What is needed: Transcribe exactly the entries from the "The width and height of the screenshot is (720, 720)." line to the end, both included, minus pictures.

:::

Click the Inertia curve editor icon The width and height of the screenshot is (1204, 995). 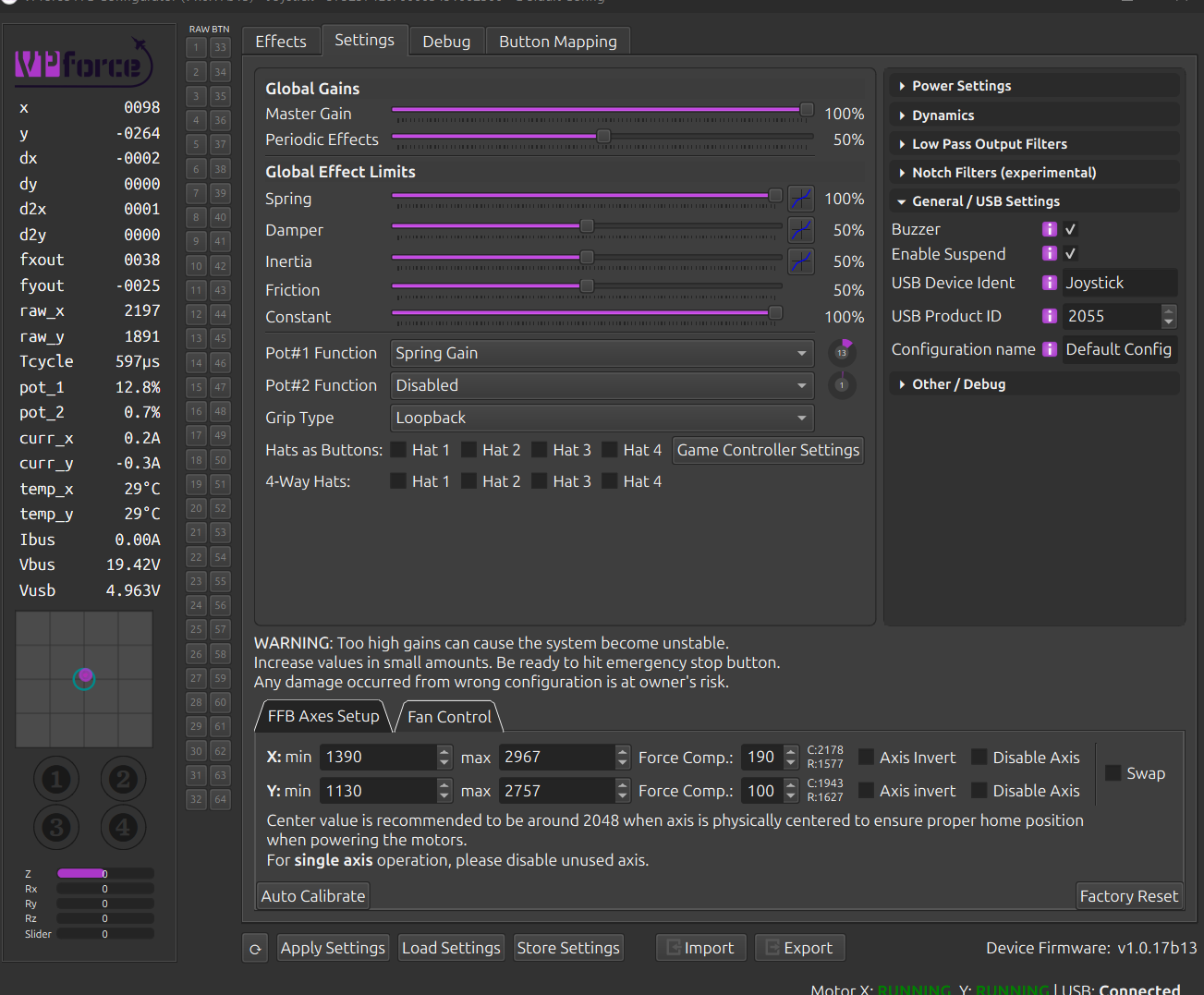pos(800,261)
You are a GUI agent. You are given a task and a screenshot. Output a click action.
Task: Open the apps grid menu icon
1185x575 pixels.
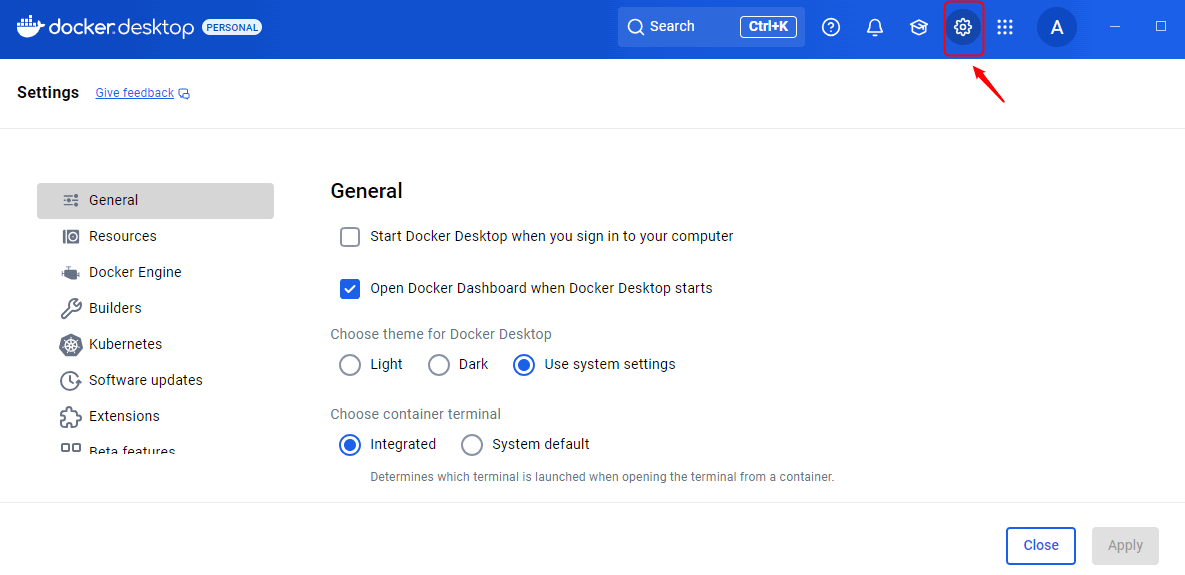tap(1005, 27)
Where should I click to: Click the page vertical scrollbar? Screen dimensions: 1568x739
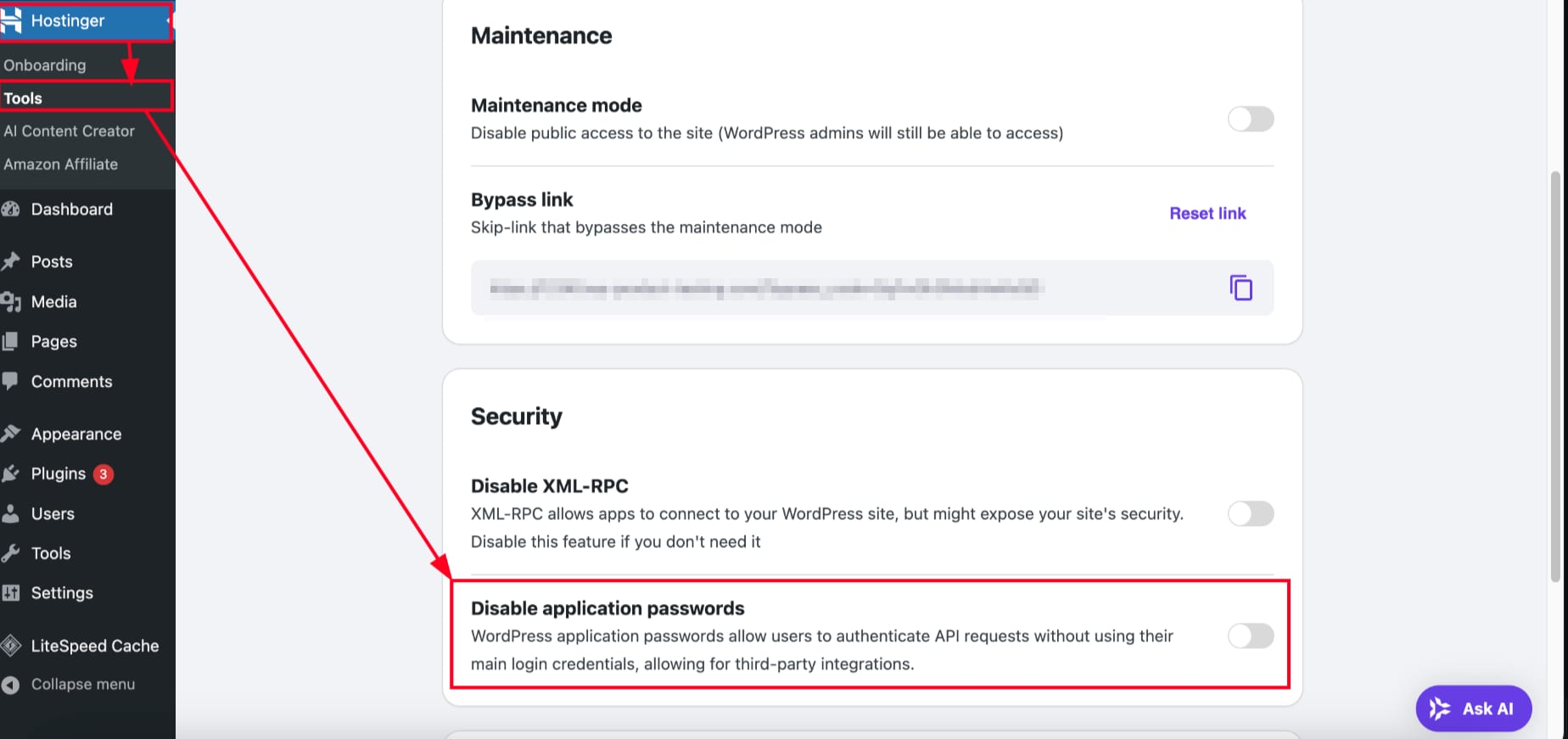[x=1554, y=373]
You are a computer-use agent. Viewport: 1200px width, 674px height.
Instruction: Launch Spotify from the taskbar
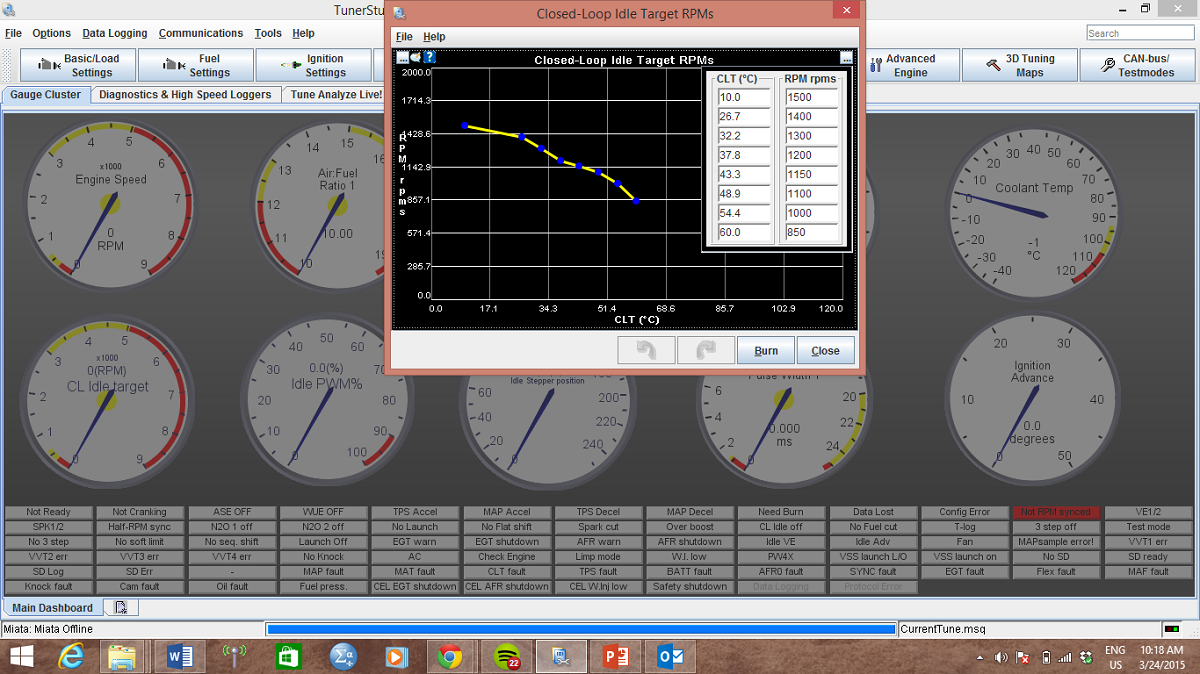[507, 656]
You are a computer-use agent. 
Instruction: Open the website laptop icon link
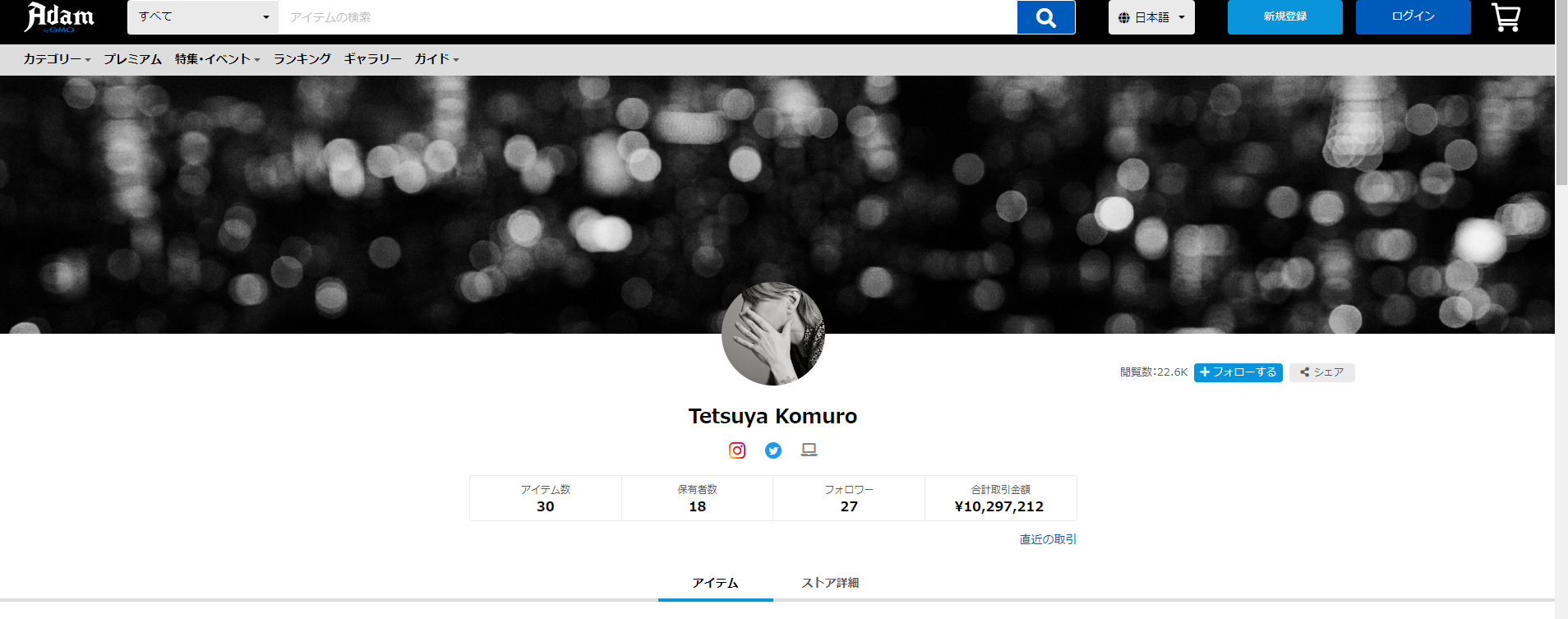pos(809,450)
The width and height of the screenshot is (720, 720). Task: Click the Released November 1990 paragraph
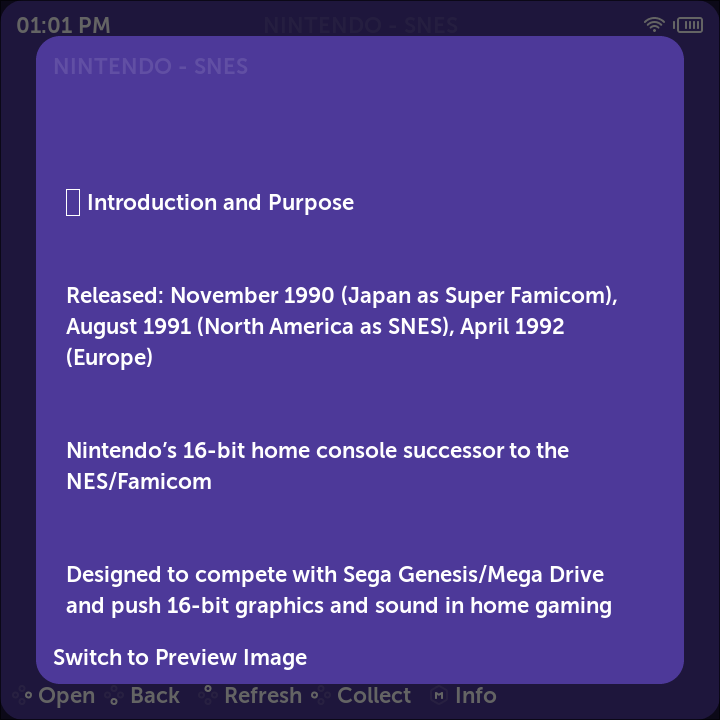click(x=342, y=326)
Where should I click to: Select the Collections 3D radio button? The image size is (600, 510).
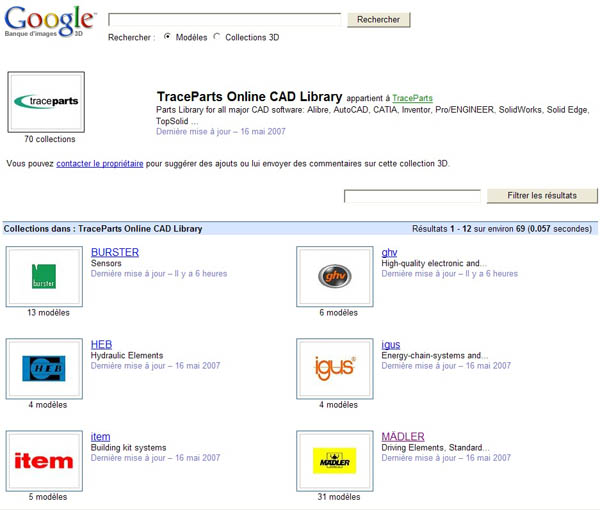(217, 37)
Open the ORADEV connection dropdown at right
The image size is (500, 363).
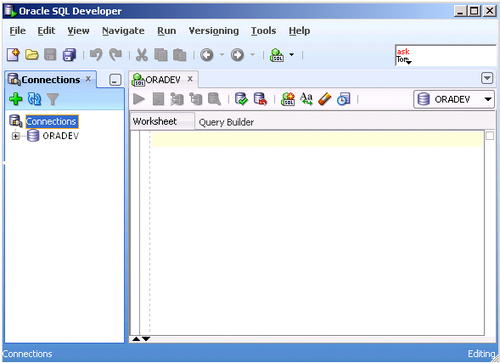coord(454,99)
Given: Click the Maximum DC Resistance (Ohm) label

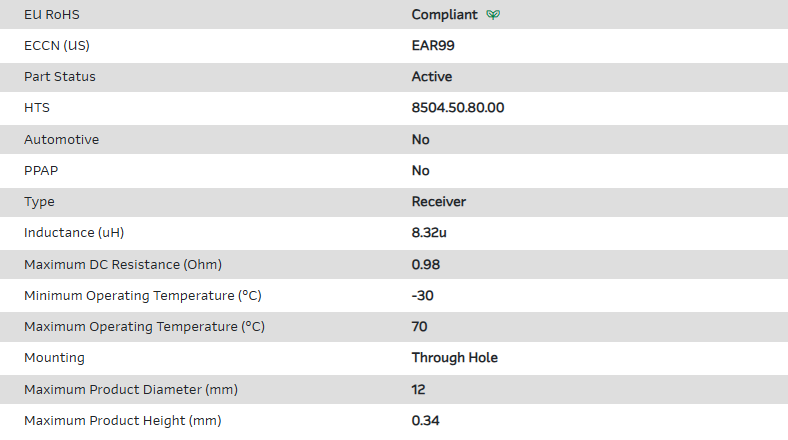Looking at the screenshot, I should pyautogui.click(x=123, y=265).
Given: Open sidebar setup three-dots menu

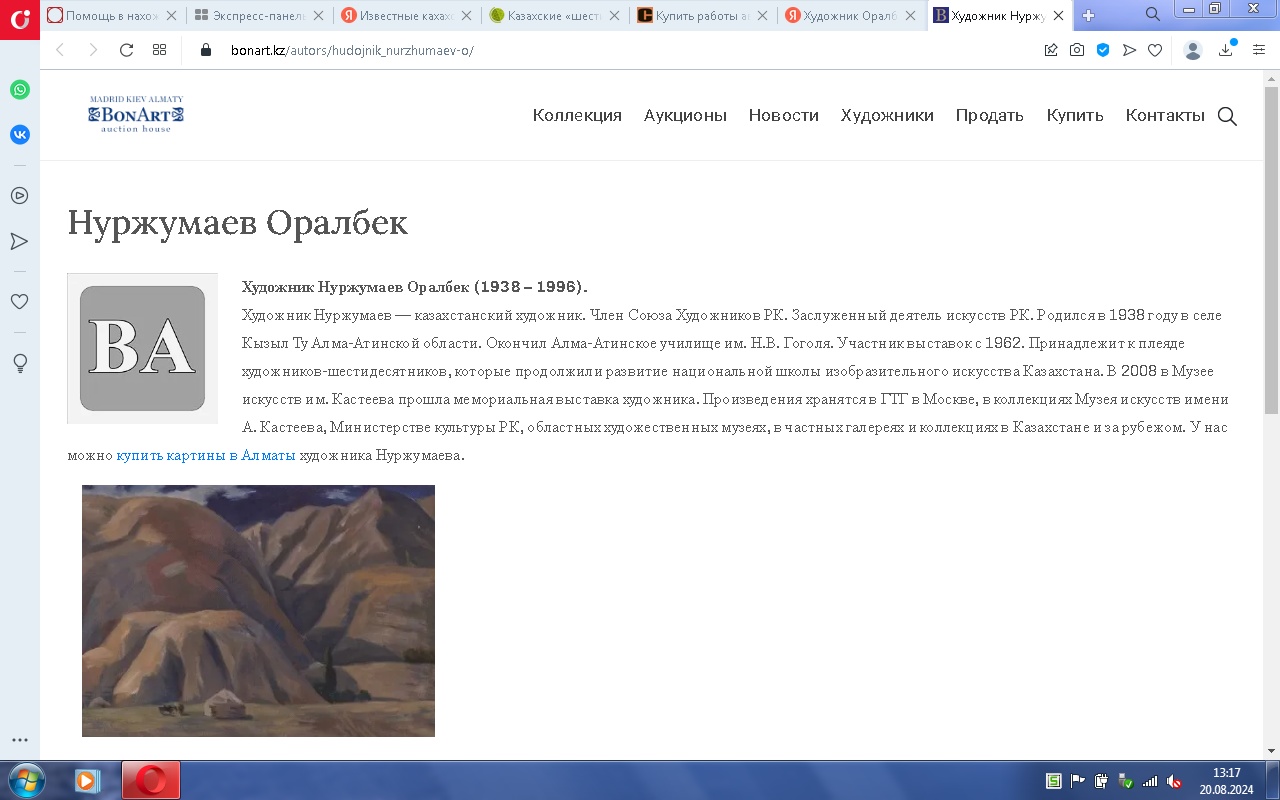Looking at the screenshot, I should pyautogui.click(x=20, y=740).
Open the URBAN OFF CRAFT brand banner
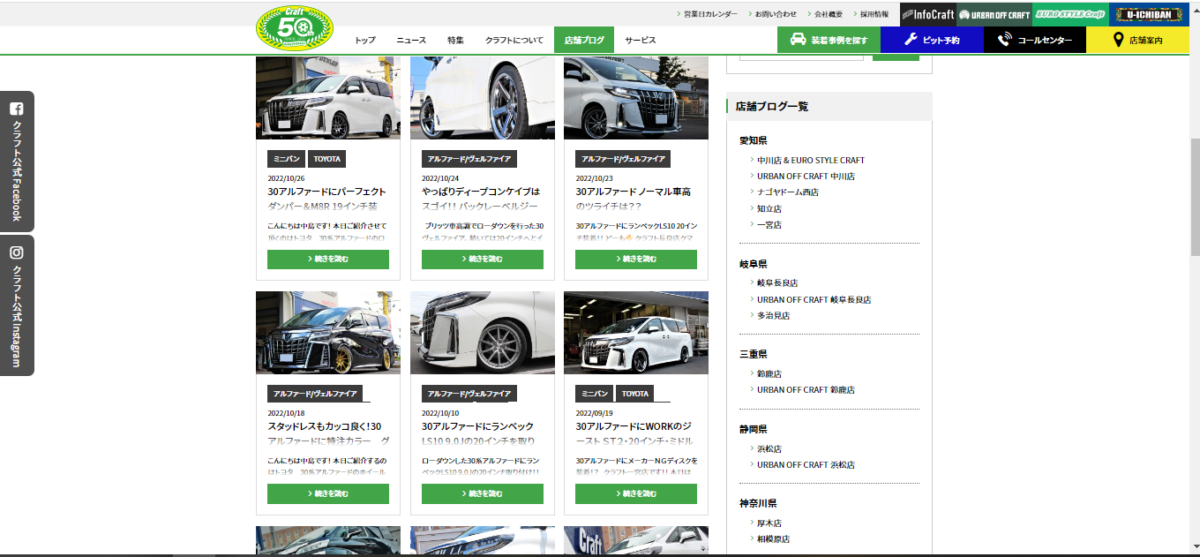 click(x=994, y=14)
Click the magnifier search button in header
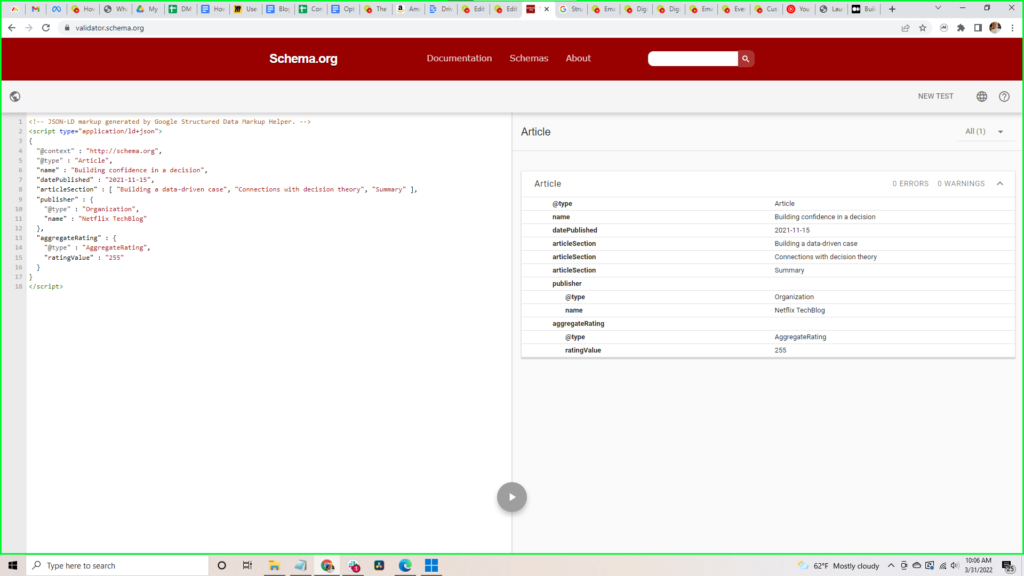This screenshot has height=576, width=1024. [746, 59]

:::

Task output:
The width and height of the screenshot is (720, 720). Task: Click the Released November 1990 paragraph
click(x=342, y=326)
Where should I click to: Select the Collections 3D radio button? The image size is (600, 510).
(217, 37)
Open the ORADEV connection dropdown at right
The image size is (500, 363).
coord(454,99)
Given: Click the Maximum DC Resistance (Ohm) label

Looking at the screenshot, I should pyautogui.click(x=123, y=265).
Given: Open sidebar setup three-dots menu

Looking at the screenshot, I should pyautogui.click(x=20, y=740).
Open the URBAN OFF CRAFT brand banner
 click(x=994, y=14)
Click the magnifier search button in header
This screenshot has height=576, width=1024. [746, 59]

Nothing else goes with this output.